Le trempage des cristaux et la diffraction des rayons X ont donné 587 structures. Un sous-ensemble de structures a été analysé, révélant des points chauds d’engagement du ligand et la plasticité des poches de liaison. Les poches P1 et P2 étaient des points chauds d’interactions. Certaines interactions saillantes dans la poche P1 échantillonnée par les ligands comprenaient N145 (hydrophobe), H163 (donneur de liaison hydrogène) et E166 (accepteur de liaison hydrogène).

En revanche, les interactions hydrophobes avec M165 et les interactions d’empilement π avec H41 étaient prédominantes dans P2. Ensuite, l’équipe a exploré P1, qui présente un SAR abrupt en raison de sa préférence pour les interactions directionnelles des liaisons hydrogène et sa rigidité. La puissance a été augmentée en remplaçant la pyridine par l’isoquinoline, introduisant ainsi des interactions supplémentaires avec le N142.

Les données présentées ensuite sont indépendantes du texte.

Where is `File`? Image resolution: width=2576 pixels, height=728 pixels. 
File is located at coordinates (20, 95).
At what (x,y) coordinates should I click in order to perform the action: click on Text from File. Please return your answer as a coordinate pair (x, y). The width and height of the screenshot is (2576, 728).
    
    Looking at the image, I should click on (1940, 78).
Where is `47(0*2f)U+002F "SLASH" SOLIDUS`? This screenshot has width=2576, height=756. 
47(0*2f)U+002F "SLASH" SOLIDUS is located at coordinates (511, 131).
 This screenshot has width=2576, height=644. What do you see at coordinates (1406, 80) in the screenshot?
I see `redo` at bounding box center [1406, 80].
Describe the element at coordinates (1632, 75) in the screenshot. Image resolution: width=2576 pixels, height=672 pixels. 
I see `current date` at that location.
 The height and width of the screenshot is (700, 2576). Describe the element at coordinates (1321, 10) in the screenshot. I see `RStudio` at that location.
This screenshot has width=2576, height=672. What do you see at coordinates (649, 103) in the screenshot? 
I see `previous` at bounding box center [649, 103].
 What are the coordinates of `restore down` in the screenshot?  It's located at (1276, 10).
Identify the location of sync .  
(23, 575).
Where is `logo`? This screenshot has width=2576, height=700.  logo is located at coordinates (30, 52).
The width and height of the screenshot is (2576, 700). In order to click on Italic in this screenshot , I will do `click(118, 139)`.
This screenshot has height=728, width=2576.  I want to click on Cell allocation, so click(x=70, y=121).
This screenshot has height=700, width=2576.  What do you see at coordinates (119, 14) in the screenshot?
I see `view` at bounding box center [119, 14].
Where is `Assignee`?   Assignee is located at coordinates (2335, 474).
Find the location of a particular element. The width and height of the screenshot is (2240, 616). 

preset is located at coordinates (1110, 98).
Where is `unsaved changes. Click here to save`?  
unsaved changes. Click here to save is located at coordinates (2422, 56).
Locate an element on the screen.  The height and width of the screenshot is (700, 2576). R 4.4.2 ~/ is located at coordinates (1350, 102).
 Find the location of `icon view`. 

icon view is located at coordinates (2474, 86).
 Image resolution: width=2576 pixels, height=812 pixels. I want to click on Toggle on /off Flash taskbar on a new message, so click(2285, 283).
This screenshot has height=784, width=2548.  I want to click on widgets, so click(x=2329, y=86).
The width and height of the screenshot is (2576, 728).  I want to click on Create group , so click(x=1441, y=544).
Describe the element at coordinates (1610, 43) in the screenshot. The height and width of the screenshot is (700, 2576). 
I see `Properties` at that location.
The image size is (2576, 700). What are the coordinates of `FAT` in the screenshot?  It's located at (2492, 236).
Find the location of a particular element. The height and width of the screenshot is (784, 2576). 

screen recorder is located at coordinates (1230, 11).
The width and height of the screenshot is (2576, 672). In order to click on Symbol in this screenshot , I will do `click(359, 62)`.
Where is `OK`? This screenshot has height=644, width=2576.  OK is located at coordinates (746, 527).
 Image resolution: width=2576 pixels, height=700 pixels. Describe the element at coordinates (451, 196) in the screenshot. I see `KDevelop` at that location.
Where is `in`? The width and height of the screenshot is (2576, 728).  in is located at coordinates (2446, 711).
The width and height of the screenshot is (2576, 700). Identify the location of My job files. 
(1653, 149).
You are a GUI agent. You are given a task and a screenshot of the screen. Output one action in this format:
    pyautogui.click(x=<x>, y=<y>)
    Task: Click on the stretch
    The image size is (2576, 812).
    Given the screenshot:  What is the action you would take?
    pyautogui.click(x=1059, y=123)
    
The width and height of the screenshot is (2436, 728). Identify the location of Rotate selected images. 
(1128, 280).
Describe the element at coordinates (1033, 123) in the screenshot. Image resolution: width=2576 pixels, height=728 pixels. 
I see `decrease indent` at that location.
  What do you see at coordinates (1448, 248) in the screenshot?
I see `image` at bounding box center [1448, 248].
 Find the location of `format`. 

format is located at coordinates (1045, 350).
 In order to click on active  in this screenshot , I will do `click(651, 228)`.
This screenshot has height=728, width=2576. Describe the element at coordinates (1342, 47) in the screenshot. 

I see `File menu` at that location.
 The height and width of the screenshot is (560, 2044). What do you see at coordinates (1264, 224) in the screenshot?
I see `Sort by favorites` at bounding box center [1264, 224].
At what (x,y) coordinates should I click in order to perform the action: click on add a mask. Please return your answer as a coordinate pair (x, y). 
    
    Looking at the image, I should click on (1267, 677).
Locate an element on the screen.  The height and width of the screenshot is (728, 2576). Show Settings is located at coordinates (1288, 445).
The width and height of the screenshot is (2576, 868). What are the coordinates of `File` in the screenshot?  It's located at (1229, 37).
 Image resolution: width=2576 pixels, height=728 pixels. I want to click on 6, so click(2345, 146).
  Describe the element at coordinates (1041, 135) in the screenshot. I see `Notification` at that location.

Le SAR autour de P2 était sensiblement tolérant au changement. Un changement de puissance était possible en rigidifiant l’échafaudage. Plus précisément, un cycle tétrahydropyrane a été introduit pour transformer le substituant en un fragment chromane. Ensuite, le chromane a été remplacé par de la tétrahydroisoquinoléine pour maintenir la puissance.

Enfin, une bibliothèque a été construite grâce au couplage sulfonamide Schotten-Baumann qui a augmenté l’activité inhibitrice et l’efficacité antivirale. Dans l’ensemble, cela a abouti à une série d’antiviraux puissants avec une faible pénétrance cérébrale, une biodisponibilité orale améliorée et un profil d’innocuité favorable, mais un in vitro-in vivo corrélation pour le dégagement.

Résultats prometteurs : les composés de plomb affichent une grande efficacité

L’une des dernières pistes, MAT-POS-e194df51-1, a été évaluée dans des tests antiviraux sur diverses lignées cellulaires et n’était pas cytotoxique, affichant une concentration efficace médiane de 126 nM dans les cellules HeLa-ACE2 et de 64 nM dans A549-ACE2-TMPRSS2. cellules. Ce composé présentait également une réaction croisée contre les variantes du SRAS-CoV-2. L’analyse cristallographique a montré que les interactions de ce composé avec le site de liaison de Mpro étaient distinctes de celles des inhibiteurs de Mpro approuvés.

Implications et perspectives futures des résultats de COVID Moonshot

Dans l’ensemble, l’étude a démontré le succès d’un programme de découverte d’antiviraux de science ouverte et sans brevet dans le développement d’une piste différenciée. Notamment, l’ensitrelvir approuvé au Japon a été identifié, en partie, sur la base de données cristallographiques partagées par COVID Moonshot. Ce projet et la principale série COVID-19 ont été adoptés dans le cadre de l’Initiative sur les médicaments contre les maladies négligées pour une optimisation plus poussée des pistes et du développement préclinique.